Aim of the task: Extend the personal entry about needing space from the Dude, picking up right after its final sentence.

Knowing that I’ve freaked out the Dude (my vanilla nickname for Sir in my head/no relation to the Big Lebowski) means that I am even more freaked out for freaking him out. It makes me recoil a lot. It makes me want to push him away as far as I possibly can. I want to run and hide. So I’m taking a self imposed break. I just need to sort out what I’m feeling and need some space. I honestly haven’t reached out to him since Sunday, and we normally text every day (to be fair, he hasn’t reached out either. I’d still answer if he contacted me but I need to hold back for now). I feel embarrassed and ashamed that I made him feel the way I did. I can’t help being sentimental or overly caring about people that I let behind my walls – regardless of whether you’re a friend, family, or more. And it overwhelmed him. I can’t stop thinking of the quote, “when someone tells you that you hurt them, you don’t get to decide that you didn’t”. While I (hopefully) didn’t hurt him, I can’t decide that I didn’t freak him out just because my intentions were different than the way he interpreted them. I acknowledge how he feels and it makes me sad – for a lot of reasons.

Material:

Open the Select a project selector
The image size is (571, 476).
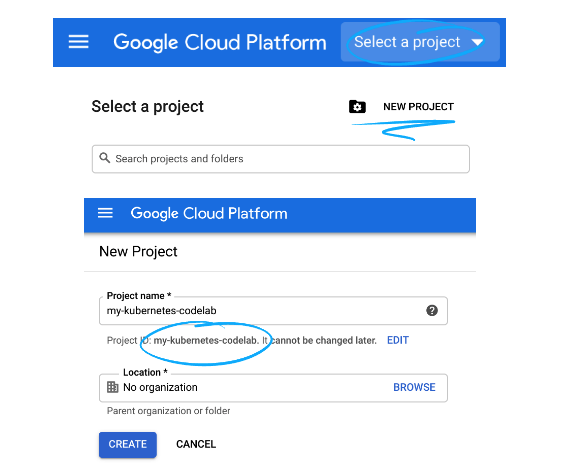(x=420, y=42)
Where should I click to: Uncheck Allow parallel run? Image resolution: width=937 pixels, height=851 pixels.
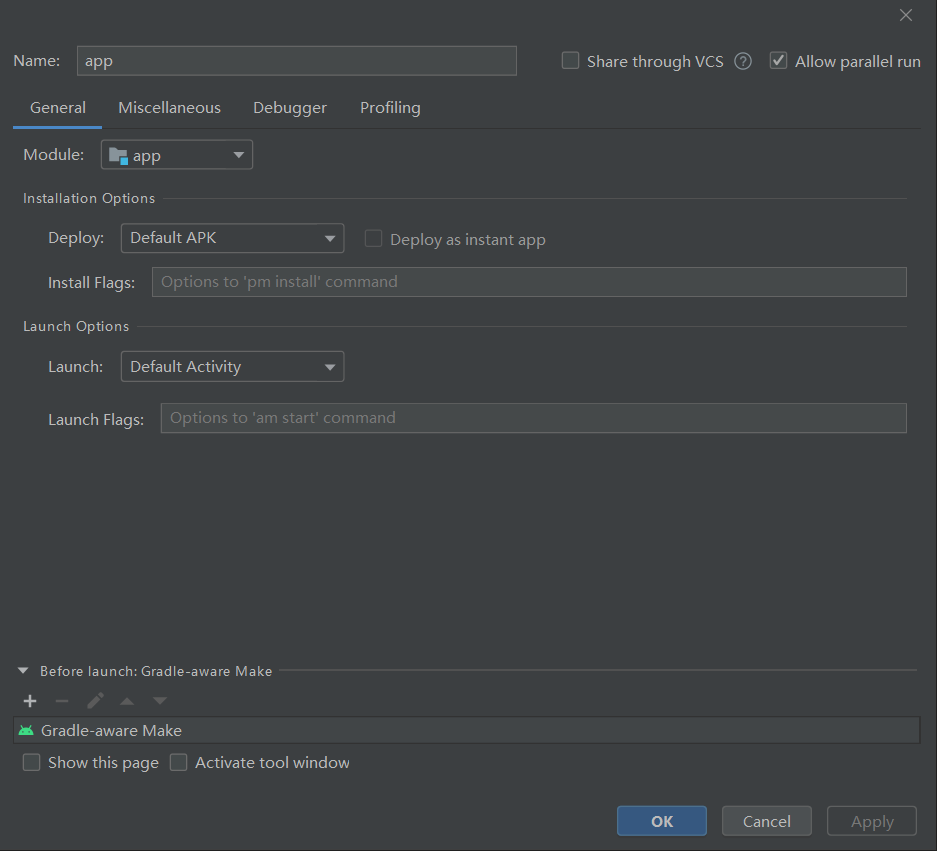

Expected answer:
I’m sad because I don’t like hurting or making people feel uncomfortable. I’m sad because my own scars and insecurities are showing up now. I freaked out that he thought I thought we were heading towards couple status. Dude showed up in the middle of the ex-best-friend saga. At the moment Dude and I reconnected, I never in a million years thought I’d let anyone touch me again. I never thought I’d remotely let anyone get close again. Dude knocked me on my ass in more ways than one. He’s become a trusted friend. I know I can go to him and he knows he can come to me and we can support each other as friends. I wasn’t looking for any of that and honestly had my guard up against that. I truly thought that we’d do our thing once or twice, and that would be that. I didn’t expect it to be a year and a half later. It also means that I have had my heart on lockdown HARD. I am terrified of falling in love again. It’s to the point that I refuse to allow myself to even think about it or anything to do with it. I need the other person to initiate the “hey I like you lets go on a date” and, if it gets to that point, they also need to be the ones to say “hey, I love you”. That’s how terrified I am. Maybe in the future I’ll have the courage to initiate and feel those feelings first. But until then, I need them to initiate it so that way I know I can put that wall down to decide how to proceed. Maybe it’s overly cautious and anxious. And that’s fine because right now this is what I need.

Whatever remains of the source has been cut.